╭─ PROVIDED DATA

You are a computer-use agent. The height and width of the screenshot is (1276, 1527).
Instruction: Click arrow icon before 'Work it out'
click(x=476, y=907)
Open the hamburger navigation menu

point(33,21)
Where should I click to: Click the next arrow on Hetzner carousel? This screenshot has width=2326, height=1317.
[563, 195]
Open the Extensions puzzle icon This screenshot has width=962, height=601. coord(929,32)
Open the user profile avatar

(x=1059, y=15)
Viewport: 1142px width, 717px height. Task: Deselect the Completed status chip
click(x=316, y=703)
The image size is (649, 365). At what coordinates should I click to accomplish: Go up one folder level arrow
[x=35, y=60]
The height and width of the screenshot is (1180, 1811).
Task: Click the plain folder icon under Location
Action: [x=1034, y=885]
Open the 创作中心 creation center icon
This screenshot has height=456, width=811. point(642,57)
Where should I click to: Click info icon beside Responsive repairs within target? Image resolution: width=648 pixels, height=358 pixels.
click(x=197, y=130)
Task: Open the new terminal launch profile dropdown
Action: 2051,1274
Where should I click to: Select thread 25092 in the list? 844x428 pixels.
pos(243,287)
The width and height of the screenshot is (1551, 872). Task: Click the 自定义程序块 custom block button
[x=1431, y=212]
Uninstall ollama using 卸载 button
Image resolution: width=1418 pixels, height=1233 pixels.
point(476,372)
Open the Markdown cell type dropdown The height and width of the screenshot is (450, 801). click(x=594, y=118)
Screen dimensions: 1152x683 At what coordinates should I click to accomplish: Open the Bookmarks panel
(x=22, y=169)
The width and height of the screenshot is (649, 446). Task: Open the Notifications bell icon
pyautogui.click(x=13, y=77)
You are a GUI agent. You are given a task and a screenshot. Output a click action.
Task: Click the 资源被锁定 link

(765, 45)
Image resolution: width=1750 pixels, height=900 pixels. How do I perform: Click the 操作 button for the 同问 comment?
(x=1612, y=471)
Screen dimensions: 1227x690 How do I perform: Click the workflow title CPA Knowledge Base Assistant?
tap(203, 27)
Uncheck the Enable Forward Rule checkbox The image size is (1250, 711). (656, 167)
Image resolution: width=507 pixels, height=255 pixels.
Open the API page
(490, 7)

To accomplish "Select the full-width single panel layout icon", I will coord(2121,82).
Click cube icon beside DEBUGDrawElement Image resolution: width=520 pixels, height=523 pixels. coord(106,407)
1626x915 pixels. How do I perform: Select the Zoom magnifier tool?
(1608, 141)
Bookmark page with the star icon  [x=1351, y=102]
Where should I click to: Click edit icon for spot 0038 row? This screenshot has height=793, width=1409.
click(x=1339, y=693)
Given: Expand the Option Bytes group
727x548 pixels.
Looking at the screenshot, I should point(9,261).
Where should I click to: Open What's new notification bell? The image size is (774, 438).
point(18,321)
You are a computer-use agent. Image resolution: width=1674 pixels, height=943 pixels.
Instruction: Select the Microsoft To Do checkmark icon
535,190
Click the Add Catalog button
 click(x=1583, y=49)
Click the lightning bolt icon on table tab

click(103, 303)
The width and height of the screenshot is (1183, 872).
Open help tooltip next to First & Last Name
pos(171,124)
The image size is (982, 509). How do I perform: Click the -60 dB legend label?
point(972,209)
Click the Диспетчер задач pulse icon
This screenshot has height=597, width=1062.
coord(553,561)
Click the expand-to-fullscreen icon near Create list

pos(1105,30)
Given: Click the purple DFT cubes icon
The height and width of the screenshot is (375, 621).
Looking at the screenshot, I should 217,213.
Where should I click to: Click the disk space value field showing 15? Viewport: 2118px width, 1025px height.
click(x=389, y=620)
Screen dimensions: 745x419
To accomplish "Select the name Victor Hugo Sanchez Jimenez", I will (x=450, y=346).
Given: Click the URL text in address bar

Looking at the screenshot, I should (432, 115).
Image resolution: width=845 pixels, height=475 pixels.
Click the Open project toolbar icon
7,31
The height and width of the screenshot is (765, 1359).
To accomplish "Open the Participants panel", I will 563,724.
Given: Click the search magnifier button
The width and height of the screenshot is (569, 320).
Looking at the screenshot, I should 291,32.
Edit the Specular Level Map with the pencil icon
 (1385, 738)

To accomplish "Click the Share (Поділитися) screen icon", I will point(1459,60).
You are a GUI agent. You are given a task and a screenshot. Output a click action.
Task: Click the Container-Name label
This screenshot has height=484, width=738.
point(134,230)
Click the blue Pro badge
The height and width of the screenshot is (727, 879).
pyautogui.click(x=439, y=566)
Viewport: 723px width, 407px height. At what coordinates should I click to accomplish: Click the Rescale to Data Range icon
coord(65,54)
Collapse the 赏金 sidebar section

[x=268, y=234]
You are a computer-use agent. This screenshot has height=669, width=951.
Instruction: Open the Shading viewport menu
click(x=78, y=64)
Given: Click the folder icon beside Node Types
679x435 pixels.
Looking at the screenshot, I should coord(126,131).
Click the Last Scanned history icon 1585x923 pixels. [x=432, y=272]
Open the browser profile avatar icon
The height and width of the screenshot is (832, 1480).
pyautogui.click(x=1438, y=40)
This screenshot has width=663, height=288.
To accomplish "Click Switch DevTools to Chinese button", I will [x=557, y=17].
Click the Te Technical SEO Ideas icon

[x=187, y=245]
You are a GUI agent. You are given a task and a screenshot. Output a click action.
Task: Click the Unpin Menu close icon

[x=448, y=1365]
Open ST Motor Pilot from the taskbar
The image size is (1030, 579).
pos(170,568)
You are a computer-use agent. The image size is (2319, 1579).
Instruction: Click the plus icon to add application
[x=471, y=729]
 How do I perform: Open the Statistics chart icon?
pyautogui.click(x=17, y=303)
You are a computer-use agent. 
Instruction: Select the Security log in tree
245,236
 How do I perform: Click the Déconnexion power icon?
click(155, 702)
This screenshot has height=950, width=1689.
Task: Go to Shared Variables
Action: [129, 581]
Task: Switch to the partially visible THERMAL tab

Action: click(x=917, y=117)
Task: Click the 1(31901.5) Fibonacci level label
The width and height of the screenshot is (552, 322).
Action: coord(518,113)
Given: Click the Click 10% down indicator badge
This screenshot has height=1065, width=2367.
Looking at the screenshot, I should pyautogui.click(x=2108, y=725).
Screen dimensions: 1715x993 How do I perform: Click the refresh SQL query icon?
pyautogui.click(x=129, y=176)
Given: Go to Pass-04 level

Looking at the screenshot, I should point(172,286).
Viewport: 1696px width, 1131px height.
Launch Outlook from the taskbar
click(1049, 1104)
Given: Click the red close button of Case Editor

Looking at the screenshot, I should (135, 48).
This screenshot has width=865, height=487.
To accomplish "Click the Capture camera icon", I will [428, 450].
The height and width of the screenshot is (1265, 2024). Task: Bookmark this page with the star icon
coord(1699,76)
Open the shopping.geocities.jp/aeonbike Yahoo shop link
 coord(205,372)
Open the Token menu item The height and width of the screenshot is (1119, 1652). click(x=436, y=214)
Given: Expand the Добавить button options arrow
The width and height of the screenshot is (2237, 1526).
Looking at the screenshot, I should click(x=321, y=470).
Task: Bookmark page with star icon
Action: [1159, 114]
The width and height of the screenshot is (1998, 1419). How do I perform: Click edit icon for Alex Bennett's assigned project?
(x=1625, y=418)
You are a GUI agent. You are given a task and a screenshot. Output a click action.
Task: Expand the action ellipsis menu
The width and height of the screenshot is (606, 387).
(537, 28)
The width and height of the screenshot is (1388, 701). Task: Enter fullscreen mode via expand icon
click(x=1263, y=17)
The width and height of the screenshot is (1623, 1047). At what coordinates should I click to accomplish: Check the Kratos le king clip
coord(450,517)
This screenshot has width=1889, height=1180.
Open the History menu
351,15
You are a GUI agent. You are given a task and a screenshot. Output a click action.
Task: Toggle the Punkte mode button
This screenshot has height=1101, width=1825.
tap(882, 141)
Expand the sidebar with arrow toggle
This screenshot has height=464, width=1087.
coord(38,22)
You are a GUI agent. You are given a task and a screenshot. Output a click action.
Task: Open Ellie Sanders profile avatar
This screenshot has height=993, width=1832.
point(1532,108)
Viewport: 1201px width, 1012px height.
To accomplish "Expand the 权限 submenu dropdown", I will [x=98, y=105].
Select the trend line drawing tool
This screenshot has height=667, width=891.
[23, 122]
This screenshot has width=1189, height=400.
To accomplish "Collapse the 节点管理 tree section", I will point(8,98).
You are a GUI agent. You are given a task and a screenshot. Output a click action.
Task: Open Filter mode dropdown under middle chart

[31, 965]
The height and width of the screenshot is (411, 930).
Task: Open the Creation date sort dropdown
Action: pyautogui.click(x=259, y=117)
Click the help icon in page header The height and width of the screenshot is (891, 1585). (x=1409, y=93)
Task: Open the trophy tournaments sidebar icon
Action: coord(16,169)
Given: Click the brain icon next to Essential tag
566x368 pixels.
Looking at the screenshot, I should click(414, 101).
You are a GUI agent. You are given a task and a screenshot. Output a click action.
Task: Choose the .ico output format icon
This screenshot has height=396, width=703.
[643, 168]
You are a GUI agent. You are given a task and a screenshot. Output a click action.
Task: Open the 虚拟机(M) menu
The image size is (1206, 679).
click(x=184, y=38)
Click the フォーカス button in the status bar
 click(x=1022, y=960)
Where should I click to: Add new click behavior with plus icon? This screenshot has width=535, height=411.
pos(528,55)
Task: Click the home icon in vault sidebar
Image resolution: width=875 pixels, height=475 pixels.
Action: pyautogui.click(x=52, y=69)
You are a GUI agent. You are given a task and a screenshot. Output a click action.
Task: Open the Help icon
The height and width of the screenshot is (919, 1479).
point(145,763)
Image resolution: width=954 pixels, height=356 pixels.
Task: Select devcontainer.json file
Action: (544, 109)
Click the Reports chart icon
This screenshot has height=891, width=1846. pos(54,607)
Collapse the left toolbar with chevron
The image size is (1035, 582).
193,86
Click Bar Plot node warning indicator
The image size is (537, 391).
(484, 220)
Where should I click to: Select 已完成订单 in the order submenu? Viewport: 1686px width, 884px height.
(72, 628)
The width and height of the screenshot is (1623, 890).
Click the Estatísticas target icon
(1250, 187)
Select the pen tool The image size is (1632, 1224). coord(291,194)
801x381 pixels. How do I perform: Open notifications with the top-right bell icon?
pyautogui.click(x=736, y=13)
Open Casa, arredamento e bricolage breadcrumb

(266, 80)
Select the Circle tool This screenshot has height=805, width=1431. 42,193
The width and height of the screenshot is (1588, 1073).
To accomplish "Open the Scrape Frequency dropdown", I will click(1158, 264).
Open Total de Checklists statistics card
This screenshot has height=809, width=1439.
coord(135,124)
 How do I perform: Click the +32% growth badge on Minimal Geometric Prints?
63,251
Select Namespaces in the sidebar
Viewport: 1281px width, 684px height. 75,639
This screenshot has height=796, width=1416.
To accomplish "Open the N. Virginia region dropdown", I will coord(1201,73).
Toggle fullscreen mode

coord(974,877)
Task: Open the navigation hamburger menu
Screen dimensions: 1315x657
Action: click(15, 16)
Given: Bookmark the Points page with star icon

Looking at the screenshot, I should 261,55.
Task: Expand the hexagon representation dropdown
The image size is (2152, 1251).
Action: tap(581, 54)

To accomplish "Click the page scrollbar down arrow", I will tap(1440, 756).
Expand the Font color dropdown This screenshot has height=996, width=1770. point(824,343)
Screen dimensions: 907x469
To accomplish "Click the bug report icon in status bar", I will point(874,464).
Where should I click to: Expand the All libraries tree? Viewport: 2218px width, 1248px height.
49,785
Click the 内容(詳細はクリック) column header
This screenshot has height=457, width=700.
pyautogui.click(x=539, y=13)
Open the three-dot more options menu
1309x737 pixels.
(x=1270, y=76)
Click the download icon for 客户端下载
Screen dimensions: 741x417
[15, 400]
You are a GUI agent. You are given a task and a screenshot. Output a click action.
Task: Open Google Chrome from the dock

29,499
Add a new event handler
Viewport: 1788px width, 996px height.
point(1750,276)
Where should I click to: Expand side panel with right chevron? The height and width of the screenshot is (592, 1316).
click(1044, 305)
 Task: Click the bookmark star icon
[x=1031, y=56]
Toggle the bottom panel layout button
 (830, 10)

╰─

* YOUR INSTRUCTIONS *
Whenever the string "computer" shows up in a line of the records, copy that line.

* RESULT OF THE TASK *
You are a computer-use agent. The height and width of the screenshot is (1276, 1527).
You are a computer-use agent. Image resolution: width=1674 pixels, height=943 pixels.
You are a computer-use agent. This screenshot has height=669, width=951.
You are a computer-use agent. The image size is (2319, 1579).
You are a computer-use agent. 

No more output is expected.